◆ Work to do: Copy out, word for word, everything from the line containing "Select the super-pixel" down to the end of the items, leaving out the pictures.
++++ Records for this exercise ++++
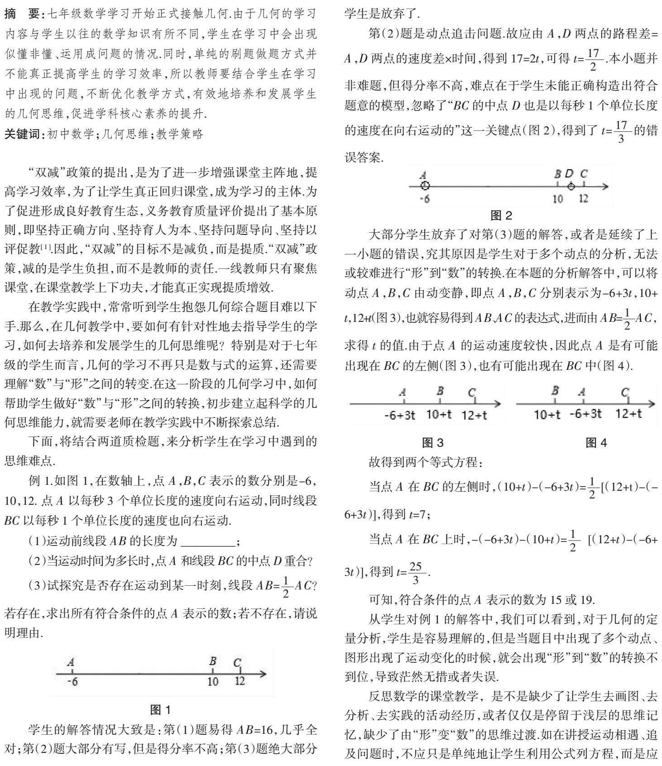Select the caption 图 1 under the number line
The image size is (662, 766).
pos(160,709)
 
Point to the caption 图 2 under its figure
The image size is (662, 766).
pos(501,214)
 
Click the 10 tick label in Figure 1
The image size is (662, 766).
pos(213,681)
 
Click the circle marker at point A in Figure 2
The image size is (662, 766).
pos(424,186)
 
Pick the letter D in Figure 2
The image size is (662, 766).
pos(569,173)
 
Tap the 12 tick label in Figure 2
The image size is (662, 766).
pos(584,198)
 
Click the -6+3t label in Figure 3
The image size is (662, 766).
pos(399,415)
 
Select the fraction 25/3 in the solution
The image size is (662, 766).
pos(415,573)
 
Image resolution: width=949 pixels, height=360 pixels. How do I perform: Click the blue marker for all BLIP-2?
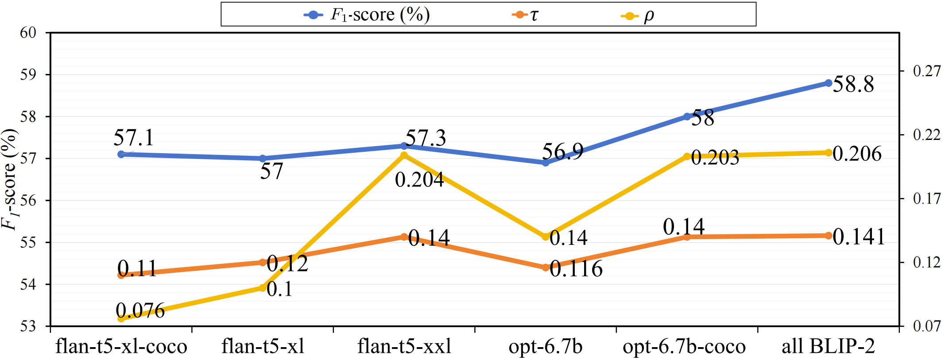828,83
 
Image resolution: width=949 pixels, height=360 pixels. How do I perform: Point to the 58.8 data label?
853,84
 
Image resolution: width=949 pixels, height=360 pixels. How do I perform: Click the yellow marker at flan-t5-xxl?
404,155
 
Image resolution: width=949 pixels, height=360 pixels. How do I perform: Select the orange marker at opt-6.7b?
546,267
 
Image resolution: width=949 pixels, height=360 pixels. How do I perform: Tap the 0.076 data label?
140,310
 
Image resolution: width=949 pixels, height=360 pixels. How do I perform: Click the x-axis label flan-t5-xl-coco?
121,346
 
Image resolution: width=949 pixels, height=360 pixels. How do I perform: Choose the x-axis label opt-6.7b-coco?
684,346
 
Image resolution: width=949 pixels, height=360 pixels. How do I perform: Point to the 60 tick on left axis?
28,32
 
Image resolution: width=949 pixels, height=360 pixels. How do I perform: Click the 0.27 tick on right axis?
926,71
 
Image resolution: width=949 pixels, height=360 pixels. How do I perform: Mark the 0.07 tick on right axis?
926,326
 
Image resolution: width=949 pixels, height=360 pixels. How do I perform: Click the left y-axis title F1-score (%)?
10,179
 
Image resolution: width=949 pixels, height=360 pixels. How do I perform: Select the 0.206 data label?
856,154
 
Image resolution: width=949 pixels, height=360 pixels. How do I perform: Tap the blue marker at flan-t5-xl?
262,158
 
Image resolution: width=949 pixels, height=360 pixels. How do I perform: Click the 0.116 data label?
576,269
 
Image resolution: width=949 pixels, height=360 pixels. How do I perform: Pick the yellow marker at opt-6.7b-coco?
687,156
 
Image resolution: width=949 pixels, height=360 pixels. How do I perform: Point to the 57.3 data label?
426,138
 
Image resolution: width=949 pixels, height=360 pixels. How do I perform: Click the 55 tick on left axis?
28,242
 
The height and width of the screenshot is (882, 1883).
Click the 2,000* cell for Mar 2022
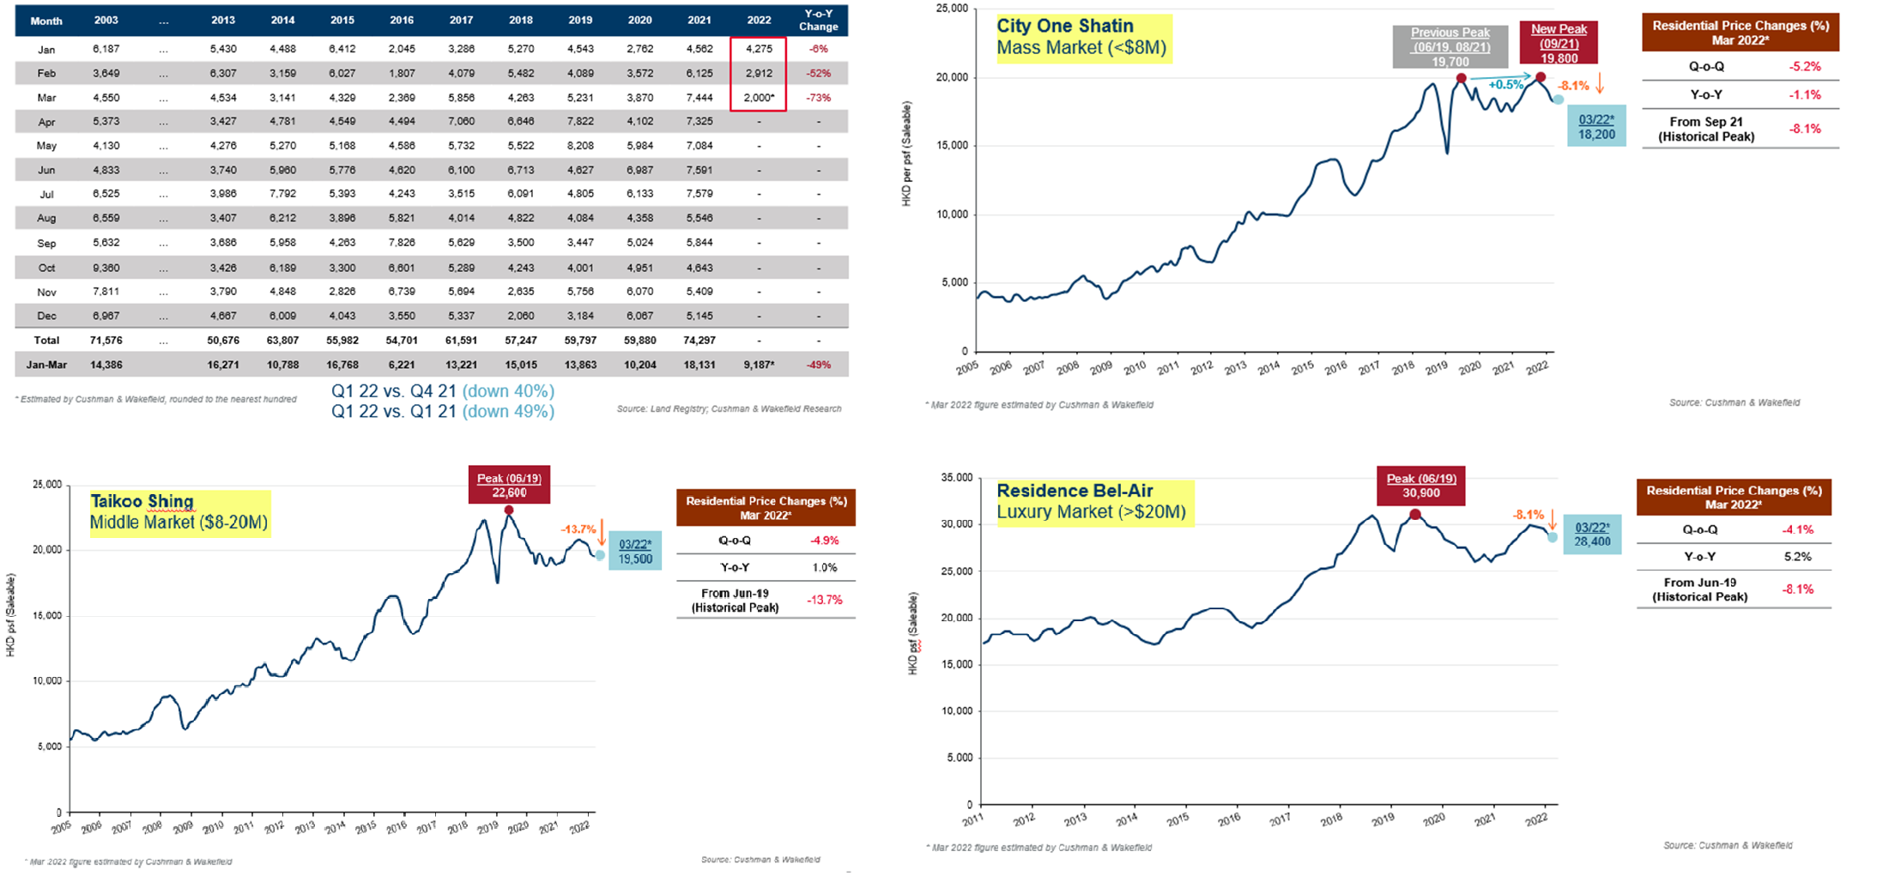(759, 98)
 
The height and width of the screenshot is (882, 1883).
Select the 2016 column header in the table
(402, 20)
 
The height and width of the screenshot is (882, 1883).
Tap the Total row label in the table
(46, 341)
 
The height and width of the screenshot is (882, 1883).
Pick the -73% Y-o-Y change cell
(818, 98)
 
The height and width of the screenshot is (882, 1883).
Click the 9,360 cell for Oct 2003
(106, 268)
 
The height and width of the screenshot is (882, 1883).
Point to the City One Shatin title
(1064, 26)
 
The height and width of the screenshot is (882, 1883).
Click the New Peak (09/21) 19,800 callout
(1559, 43)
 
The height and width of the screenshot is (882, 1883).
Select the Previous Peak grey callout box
(1450, 46)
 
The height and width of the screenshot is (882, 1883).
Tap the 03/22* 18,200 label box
(1596, 127)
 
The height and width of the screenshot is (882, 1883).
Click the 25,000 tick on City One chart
(952, 9)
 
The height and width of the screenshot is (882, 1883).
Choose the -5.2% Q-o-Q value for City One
(1804, 66)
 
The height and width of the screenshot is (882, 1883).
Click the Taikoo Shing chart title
(142, 501)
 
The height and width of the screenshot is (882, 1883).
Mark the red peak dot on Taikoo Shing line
(509, 510)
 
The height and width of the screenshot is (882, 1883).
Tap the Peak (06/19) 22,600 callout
(509, 485)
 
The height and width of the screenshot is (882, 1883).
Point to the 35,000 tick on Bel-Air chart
(958, 478)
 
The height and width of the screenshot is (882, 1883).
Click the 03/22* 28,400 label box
(1592, 535)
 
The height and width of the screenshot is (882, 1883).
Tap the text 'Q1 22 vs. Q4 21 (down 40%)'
(443, 391)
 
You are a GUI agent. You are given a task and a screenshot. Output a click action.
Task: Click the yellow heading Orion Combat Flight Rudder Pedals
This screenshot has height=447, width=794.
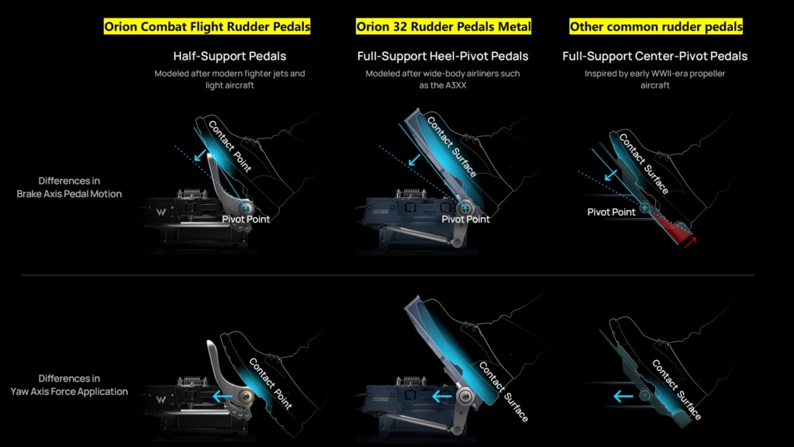coord(207,26)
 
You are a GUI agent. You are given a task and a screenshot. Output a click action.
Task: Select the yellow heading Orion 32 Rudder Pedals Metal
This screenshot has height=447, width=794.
coord(444,26)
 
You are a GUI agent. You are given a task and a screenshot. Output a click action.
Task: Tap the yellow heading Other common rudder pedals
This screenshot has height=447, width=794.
coord(656,26)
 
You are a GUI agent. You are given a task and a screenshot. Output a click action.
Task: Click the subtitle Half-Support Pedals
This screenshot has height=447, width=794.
coord(230,56)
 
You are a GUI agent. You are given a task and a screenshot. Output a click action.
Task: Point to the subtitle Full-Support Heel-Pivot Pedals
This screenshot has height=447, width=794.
coord(443,56)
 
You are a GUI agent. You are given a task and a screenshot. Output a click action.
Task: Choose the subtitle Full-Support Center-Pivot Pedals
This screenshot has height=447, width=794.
coord(654,56)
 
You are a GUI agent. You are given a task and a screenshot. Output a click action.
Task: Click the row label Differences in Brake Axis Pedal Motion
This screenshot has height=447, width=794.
coord(69,188)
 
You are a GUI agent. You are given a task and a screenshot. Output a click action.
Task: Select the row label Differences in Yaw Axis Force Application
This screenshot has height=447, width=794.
coord(69,385)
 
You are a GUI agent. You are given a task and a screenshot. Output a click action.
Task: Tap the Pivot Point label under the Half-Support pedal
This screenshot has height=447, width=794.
coord(246,220)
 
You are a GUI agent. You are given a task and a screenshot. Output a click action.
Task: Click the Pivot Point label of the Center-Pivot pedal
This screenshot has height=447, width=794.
coord(611,213)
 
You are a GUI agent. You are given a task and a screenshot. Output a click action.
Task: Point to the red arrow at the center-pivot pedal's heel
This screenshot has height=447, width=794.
coord(690,242)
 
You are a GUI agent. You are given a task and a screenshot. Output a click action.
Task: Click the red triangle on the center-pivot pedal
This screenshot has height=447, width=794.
coord(669,225)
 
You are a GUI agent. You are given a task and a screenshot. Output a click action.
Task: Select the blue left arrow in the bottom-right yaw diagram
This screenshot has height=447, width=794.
coord(623,397)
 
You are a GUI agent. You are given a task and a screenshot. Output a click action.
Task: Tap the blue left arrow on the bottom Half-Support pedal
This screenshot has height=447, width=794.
coord(223,397)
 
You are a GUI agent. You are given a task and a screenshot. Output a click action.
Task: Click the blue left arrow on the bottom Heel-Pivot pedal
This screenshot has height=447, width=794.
coord(442,397)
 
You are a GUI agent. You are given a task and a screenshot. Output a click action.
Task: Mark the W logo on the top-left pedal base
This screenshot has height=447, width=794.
coord(161,213)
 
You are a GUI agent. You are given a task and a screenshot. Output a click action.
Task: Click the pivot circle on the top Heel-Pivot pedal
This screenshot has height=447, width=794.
coord(465,208)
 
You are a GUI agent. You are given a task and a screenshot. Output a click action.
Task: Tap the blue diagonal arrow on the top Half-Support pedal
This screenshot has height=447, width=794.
coord(201,154)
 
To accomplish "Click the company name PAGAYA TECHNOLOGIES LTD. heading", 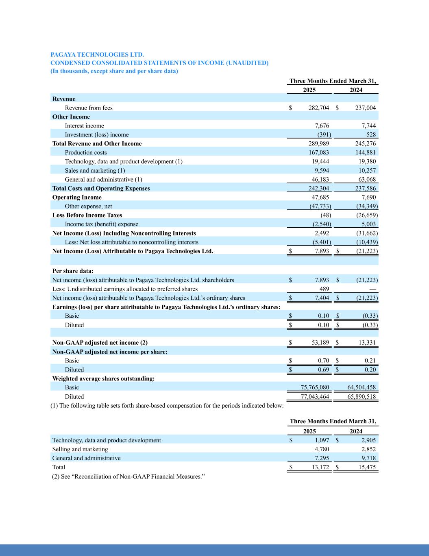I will click(97, 54).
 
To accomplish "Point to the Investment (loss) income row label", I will click(97, 135).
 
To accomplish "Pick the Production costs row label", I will click(86, 153).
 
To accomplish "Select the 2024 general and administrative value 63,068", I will click(366, 180).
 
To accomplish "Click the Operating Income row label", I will click(77, 198).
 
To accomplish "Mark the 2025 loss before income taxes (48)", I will click(326, 215).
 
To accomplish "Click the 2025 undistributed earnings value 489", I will click(324, 289).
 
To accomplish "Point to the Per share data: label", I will click(73, 271).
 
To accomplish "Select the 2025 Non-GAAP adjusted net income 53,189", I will click(320, 343).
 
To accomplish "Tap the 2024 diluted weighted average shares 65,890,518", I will click(361, 397).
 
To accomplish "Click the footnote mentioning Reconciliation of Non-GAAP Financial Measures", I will click(127, 476).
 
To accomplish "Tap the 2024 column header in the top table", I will click(356, 90).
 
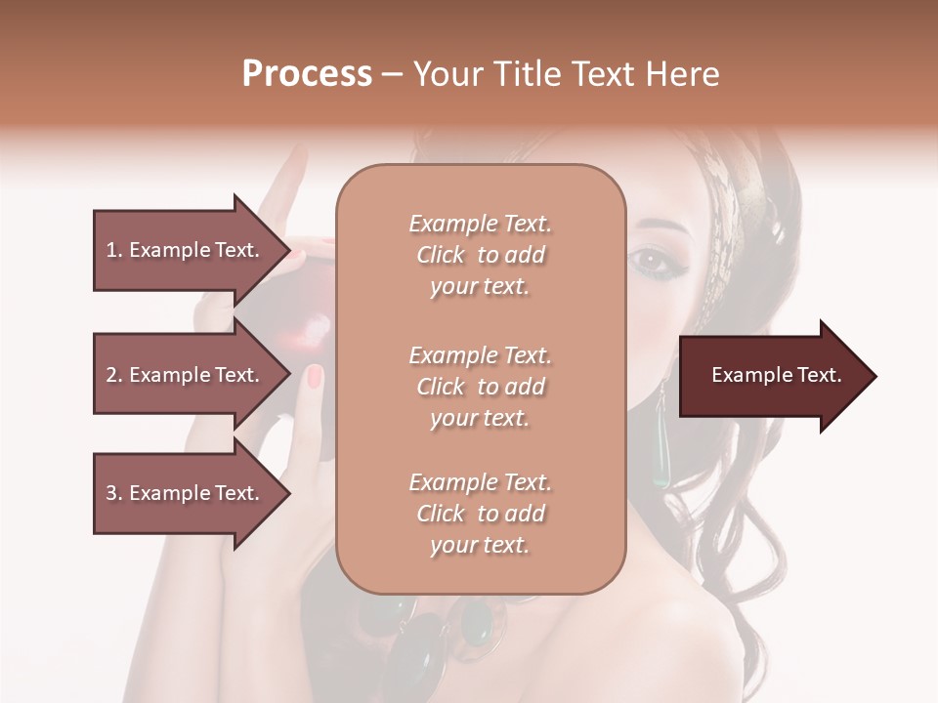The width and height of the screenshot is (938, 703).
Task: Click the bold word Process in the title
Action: (x=307, y=74)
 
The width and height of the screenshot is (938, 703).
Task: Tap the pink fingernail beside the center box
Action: (x=315, y=376)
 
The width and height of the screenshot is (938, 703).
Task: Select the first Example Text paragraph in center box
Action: (x=480, y=255)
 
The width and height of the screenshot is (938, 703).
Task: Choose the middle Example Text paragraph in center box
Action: (x=480, y=387)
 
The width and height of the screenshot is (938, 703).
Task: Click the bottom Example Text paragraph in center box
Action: (x=480, y=514)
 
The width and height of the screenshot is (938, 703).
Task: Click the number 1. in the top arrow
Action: (x=114, y=250)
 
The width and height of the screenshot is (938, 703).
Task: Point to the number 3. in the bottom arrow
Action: (x=114, y=493)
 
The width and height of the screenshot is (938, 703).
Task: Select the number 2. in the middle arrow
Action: (x=114, y=375)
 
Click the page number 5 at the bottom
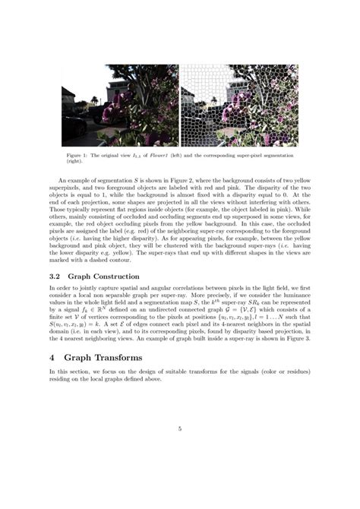180,429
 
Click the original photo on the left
119,106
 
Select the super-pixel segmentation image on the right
239,106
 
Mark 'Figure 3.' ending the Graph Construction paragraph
296,337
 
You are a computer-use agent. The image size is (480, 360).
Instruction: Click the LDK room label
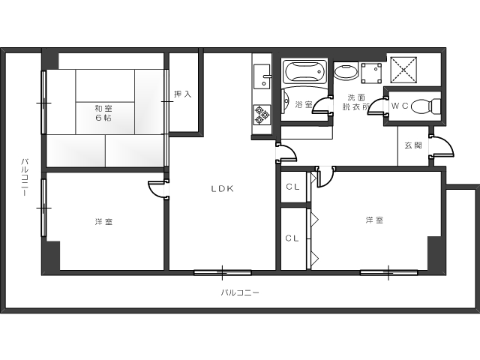click(x=223, y=189)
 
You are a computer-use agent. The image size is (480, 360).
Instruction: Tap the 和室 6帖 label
click(x=104, y=113)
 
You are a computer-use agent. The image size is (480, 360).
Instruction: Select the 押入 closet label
click(x=183, y=94)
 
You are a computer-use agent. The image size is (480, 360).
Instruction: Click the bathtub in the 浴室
click(x=304, y=72)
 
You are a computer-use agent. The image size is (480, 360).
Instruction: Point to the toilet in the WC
click(x=425, y=106)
++++
◆ Solution to the problem:
Select the super-pixel segmentation image on the right
239,106
 
Mark 'Figure 3.' ending the Graph Construction paragraph
296,337
 
You are a computer-use agent. The image size is (480, 360).
Instruction: Click the LDK room label
click(x=223, y=189)
 
You are a computer-use agent. The image size is (480, 360).
Instruction: Tap the 和室 6帖 label
click(x=104, y=113)
 
You are a computer-use agent. The image size is (480, 360).
Instruction: Select the 押入 closet label
click(x=183, y=94)
 
You are a computer-use agent. The image size is (480, 360).
Instruction: Click the bathtub in the 浴室
click(x=304, y=72)
 
You are a computer-use agent. The image size is (480, 360).
Instruction: Point to the toilet in the WC
click(x=425, y=106)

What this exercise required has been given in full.